As it turns out, the guy who made it got a sponsorship from a gum company, of all things, and made two more videos. This one, the latest, has Matt dancing with other people and is my favorite. Given how many differences we (globally) seem to see between ourselves and others, I love how this video shows we are much the same. I was especially touched by the children's excitement and enthusiasm. The background music, recorded for the video, just adds to the charm.

I like to watch this video when I've had a bad day. I find that it always uplifts my spirits.
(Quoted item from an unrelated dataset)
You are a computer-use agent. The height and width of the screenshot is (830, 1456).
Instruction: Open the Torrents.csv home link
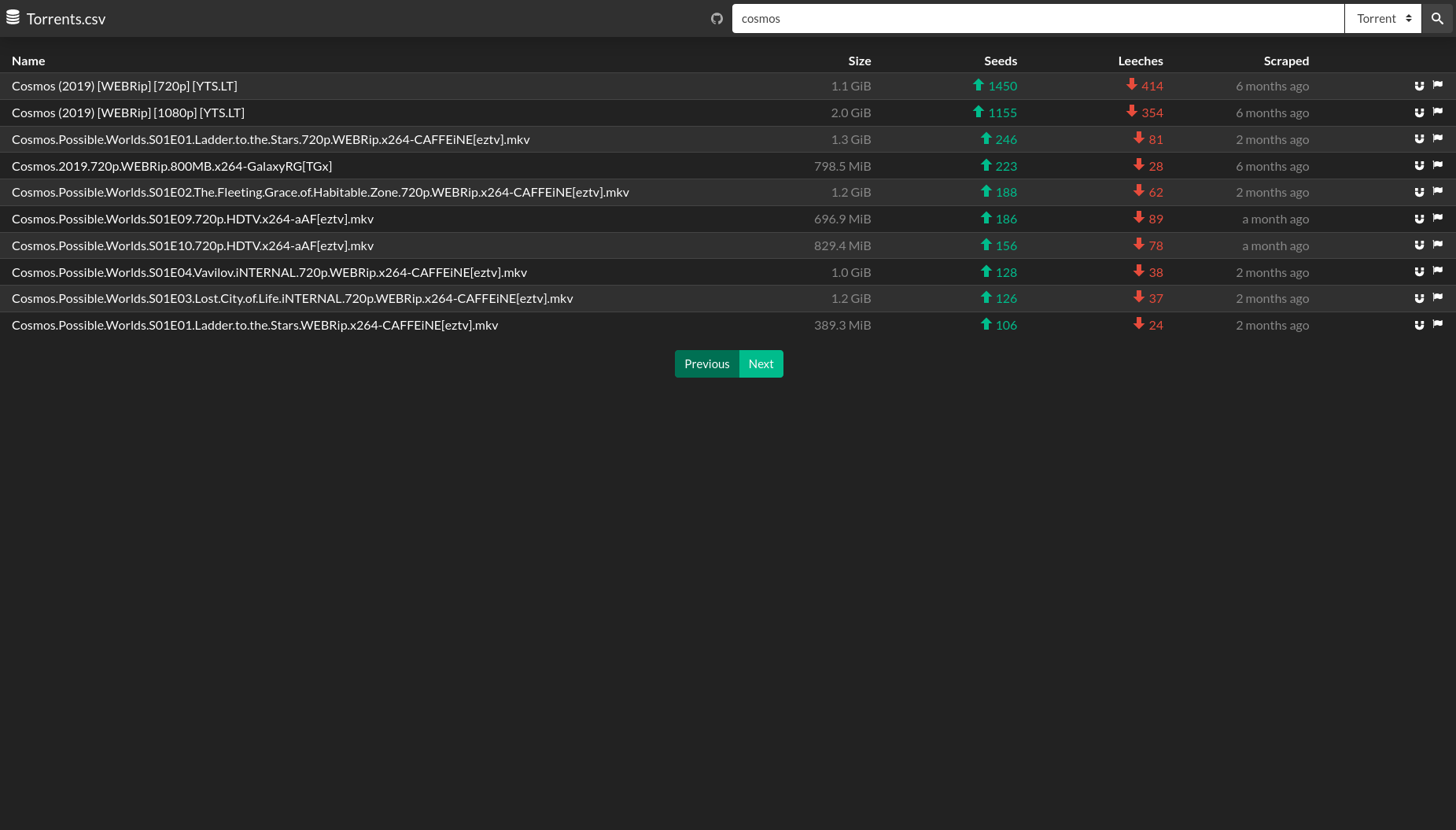click(x=66, y=19)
Here is a link to Matt's website: www.wherethehellismatt.com

Friday, August 8, 2008

Fluevogs - Pipsqueak




I must confess to having developed a love for shoes, especially John Fluevogs. I discovered Fluevogs about 5 years ago, and used to just enjoy browsing the stores, looking at the fun, funky, colorful shoes.

Then a co-worker helped "convince" me to purchase a pair (replete with arm twisting and threats of violence /sarcasm off). Since then, it's been a torrid affair. I find that Fluevogs are very comfortable and they are conversation pieces. People talk to me in the streets, standing in line, at restaurants, at the grocery story, waiting for the bus...you get the drift. I find that these shoes frequently cause an attitude shift - wearing them brings out the social aspect.

These Pipsqueaks are peep-toes, which I love partially because of the name. I have never BEEN a pipsqueak (not even when I was a rugrat), and I still have a fondness for the word peep. I think that hearkens back to the marshmellow devils and the fun you can have on sugar high.

But anyway, these shoes feel great on my feet and today, they are what makes me happy.

Thursday, August 7, 2008

Bobby McWobbleson



On a recent trip to Yellowstone National Park, much of the park was still closed because of the harsh winter conditions and excessive snow from this year. This was my first time to visit the park and I was pretty excited. When I heard it was buffalo (bison) birthing season, I had hoped I would get to see a baby, from far away, of course. Bison are big animals and I had no desire to tussle with Mama Buff protecting her offspring.

As we drove through the Grand Loop, there was a long line-up of cars. We wondered what could possibly be causing the backup, during a weekday, not in high season. The sides of the road were still piled high with snow, and we thought perhaps someone had skidded off the road. Lo and behold, it was 3 adult bison escorting a baby down the road. He walked, wobbling along on his shaky legs, so we named him "Bobby McWobbleson." I submit the picture for your enjoyment.